T 4.75 Failure of the network infrastructure of virtualisation environments

Several virtualisation servers can be consolidated to form a so-called virtual infrastructure. In such a virtual infrastructure, the virtual IT systems can be distributed to the individual virtualisation servers as required. Furthermore, it is possible to migrate the virtual machines between the virtualisation servers. For some products, this may also be performed while the virtual IT system is being executed (examples: Microsoft Hyper-V Live Migration, VMware VMotion, XEN LiveMigration). Such a process, hereinafter referred to as Live Migration, is normally transparent for the virtual IT system, i.e. it does not notice the migration process. Many further functions of a virtual infrastructure build upon this migration technology. These include functions such as the dynamic assignment of processor and main memory resources. Here, the virtual IT system is always migrated to the virtualisation server that is able to optimally provide the required resources. This way, a virtual IT system is always provided with the best possible assignment of resources.

Furthermore, there are virtualisation products compensating the failure of a virtualisation server by automatically restarting the virtual IT systems also affected by the failure on another virtualisation server.

In order to implement the described technical possibilities, a communication network is required between the virtualisation servers involved in order to coordinate these functions (automatic restart, Live Migration). If failures occur in this network, the functions coordinated with the help of this network will fail as well.

A failure in the communication between virtualisation servers may cause a Live Migration to be cancelled. This could cause the failure of mechanisms for dynamic load balancing if a virtual machine is to be migrated to a different destination server due to a resource bottleneck As a consequence, the resource bottleneck on the source server that cannot be eliminated results in a limited availability of the non-migratable IT system.

In order to increase the availability of virtual IT systems, several virtualisation servers can be connected to form a cluster. The systems participating in such a server cluster require smooth communication amongst each other. The systems use this communication for mutual monitoring and for checking whether the virtual IT systems running on their partners are still available (Heartbeat), for example. If one of the partners in the cluster fails, the IT systems which also failed are restarted on a different virtualisation server, as far as possible.

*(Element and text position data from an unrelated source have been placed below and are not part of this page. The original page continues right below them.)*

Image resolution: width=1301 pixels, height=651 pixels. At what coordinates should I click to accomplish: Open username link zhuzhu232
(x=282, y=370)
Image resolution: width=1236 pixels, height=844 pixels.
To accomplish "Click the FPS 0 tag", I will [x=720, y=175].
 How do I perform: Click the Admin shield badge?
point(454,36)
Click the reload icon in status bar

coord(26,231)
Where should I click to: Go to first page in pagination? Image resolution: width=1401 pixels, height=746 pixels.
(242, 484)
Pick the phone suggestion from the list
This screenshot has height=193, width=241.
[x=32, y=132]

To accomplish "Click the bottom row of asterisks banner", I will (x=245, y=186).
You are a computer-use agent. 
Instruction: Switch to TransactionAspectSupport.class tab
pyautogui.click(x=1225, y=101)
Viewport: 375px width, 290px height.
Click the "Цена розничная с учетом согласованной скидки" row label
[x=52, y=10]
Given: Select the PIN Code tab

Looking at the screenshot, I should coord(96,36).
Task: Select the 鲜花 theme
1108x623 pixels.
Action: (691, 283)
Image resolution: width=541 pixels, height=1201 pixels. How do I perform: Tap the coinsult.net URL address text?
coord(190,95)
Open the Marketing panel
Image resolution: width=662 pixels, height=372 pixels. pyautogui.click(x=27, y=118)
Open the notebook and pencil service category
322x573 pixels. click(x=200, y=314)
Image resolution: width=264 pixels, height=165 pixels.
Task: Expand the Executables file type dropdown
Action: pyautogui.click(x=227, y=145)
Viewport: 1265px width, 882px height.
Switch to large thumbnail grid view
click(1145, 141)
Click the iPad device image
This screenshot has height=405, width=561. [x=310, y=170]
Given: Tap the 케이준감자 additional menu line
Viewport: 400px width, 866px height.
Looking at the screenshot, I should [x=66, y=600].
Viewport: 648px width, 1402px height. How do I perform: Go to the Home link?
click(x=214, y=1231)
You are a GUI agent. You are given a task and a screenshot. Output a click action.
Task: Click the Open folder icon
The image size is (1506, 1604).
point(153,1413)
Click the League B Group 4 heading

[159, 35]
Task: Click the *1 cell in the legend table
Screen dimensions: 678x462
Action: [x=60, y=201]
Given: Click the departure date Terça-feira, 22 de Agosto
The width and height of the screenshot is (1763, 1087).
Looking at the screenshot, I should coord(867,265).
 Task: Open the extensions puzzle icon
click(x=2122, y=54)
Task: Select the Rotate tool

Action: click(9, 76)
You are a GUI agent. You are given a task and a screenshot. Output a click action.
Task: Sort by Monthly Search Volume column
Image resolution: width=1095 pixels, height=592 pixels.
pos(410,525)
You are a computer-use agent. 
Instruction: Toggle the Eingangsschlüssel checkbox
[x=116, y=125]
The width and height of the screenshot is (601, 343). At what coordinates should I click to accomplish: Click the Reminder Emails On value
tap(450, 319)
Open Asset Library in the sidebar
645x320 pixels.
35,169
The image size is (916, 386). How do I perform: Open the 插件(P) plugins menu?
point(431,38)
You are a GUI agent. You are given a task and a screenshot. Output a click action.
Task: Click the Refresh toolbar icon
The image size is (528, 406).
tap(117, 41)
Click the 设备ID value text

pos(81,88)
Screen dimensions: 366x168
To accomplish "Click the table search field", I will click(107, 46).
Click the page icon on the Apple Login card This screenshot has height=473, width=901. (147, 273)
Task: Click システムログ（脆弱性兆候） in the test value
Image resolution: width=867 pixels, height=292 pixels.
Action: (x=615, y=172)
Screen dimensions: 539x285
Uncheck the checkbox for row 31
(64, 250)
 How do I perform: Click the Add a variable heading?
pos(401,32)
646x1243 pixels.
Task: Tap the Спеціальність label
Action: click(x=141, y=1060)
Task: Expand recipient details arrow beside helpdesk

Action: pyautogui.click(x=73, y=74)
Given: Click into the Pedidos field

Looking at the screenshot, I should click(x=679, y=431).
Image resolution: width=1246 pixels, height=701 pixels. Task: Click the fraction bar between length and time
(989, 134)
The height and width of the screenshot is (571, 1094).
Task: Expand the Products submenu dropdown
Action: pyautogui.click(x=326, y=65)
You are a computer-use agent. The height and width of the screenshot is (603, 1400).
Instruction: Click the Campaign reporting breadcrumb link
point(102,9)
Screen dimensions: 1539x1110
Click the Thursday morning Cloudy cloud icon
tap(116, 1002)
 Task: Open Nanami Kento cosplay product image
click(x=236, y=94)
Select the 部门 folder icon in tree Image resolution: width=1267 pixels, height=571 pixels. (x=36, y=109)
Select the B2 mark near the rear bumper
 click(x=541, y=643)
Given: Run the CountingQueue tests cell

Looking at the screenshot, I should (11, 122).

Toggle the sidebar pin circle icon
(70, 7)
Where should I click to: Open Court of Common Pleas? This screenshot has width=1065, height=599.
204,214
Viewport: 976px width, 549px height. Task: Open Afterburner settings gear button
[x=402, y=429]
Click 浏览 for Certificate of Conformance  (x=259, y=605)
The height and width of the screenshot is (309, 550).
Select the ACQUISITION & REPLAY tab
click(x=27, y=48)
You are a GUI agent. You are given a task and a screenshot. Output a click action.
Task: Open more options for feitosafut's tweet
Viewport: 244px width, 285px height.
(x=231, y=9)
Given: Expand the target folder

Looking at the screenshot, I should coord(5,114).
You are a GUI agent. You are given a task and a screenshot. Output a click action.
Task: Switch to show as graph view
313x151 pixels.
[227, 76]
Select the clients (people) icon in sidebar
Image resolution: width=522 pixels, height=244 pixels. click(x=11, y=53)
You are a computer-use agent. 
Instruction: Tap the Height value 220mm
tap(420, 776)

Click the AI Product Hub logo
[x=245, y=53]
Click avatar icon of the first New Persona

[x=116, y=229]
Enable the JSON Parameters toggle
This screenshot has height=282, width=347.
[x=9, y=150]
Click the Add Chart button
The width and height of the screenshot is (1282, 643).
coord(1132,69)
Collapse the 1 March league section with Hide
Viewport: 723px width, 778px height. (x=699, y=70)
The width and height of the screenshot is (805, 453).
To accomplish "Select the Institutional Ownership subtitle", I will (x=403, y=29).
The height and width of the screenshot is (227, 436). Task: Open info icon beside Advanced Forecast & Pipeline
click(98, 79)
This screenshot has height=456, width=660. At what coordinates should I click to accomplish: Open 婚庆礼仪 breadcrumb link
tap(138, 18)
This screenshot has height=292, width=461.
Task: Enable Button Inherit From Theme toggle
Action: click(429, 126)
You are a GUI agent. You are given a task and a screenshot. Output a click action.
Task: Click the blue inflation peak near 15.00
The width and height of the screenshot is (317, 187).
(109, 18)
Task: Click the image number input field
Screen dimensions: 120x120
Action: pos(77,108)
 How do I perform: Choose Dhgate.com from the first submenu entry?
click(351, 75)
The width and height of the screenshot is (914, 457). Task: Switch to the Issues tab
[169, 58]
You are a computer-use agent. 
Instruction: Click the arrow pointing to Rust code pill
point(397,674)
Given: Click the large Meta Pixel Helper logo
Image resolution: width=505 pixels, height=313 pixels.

If the communication network of the cluster fails, for example, due to a hardware error on a switch, the failure compensation function of the cluster is out of order. The virtual IT systems on the virtualisation servers, which are also members of the cluster, may also be endangered regarding their availability.

For the rest, the communication network between the systems participating in the high-availability cluster assumes additional important functions along with the functions mentioned above: If the communication between several systems of a cluster fails simultaneously, every system must be able to decide whether it or the other systems are affected by the failure (isolation problem). If two or more virtualisation servers participating in a high-availability cluster started a virtual IT system separately several times, the data representing this virtual system could be damaged. This may render the virtual IT system useless. There may also be failures if one and the same IT system exists several times in the network (e.g. by duplicate IP or MAC addresses).

Connection of storage networks

Virtual IT systems are normally represented physically by a host of files. Along with the configuration of the virtual IT system, these files also contain the containers for virtual hard disks, for example. If snapshots of the virtual IT systems are created in any, even running operating condition, the virtualisation server also stores the data thus produced in files. These files may either be stored to the virtualisation server itself or in the related central storage network.

Virtual server environments consisting of several virtualisation servers are often connected to central storage networks so that access to the files representing the virtual IT systems is possible from several locations. If the connection to these storage resources is interrupted, this effects the virtual IT systems as if the hard disk was removed from a physical server during live operations. Since frequently more than one virtual IT system is stored to storage resources in a storage network, the operational reliability of many virtual IT systems is endangered in the event of a failure. A failure may cause file system inconsistencies in the virtual IT systems and virtualisation servers affected by the failure that may require comprehensive recovery measures.